Essas políticas representariam, além disso, uma ruptura estrutural com o internacionalismo que sempre foi uma das conquistas marcantes da esquerda (ainda que muitas vezes honrada na ruptura). Eles desacelerariam o crescimento dos países pobres e a convergência global, impediriam a redução da desigualdade e da pobreza globais e acabariam se revelando contraproducentes para os próprios países ricos. 

Os sonhos de um mundo restaurado são bastante comuns, e muitas vezes (especialmente em uma idade mais avançada) costumamos ceder a eles. Mas é preciso aprender a distinguir entre sonhos e realidade. Para ter sucesso em tempo real, nas condições atuais, a esquerda precisa oferecer um programa que combine seu internacionalismo e cosmopolitismo de outrora com uma forte redistribuição doméstica. Ele tem que apoiar a globalização, tentar limitar seus efeitos nefastos e aproveitar seu potencial indubitável para, eventualmente, igualar as receitas em todo o globo. 

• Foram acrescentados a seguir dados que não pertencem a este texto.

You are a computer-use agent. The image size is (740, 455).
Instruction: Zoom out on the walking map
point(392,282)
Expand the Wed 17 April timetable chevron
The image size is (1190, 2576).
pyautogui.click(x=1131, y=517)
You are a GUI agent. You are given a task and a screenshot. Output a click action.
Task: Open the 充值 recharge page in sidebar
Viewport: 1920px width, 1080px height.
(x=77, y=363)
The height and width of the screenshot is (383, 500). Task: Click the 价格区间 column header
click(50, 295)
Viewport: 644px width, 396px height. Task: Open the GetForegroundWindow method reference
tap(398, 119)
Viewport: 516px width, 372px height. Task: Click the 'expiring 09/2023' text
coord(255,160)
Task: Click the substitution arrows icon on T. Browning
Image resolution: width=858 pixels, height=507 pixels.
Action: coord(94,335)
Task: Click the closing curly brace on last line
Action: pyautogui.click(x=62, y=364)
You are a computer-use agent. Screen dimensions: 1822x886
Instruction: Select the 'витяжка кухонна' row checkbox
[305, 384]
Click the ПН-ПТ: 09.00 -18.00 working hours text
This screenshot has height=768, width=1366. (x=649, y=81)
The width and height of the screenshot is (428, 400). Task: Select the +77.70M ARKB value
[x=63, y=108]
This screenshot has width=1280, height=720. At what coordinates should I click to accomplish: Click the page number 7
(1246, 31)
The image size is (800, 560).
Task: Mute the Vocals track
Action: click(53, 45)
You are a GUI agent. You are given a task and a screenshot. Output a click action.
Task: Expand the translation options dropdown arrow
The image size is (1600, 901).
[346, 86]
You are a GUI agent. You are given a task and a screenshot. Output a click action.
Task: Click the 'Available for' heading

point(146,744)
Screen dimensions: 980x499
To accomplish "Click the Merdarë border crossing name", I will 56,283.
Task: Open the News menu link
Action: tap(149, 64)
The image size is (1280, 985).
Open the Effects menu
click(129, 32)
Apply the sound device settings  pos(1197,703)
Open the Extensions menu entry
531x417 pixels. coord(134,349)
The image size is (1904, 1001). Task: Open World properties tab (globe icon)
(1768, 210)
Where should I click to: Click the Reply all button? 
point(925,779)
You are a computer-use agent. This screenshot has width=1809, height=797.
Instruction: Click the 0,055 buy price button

Como Adam Smith escreveu há mais de dois séculos, a equalização das condições econômicas e do poder militar em todo o mundo também é uma pré-condição para o estabelecimento da paz universal.

Este artigo é uma publicação conjunta da  Social Europe  e do  IPS-Journal


Branko Milanovic é um economista sérvio-americano. Especialista em desenvolvimento e desigualdade, ele é professor presidencial visitante do Graduate Center da City University de Nova York (CUNY) e bolsista sênior afiliado do Luxembourg Income Study (LIS). Ele foi economista chefe do departamento de pesquisa do Banco Mundial.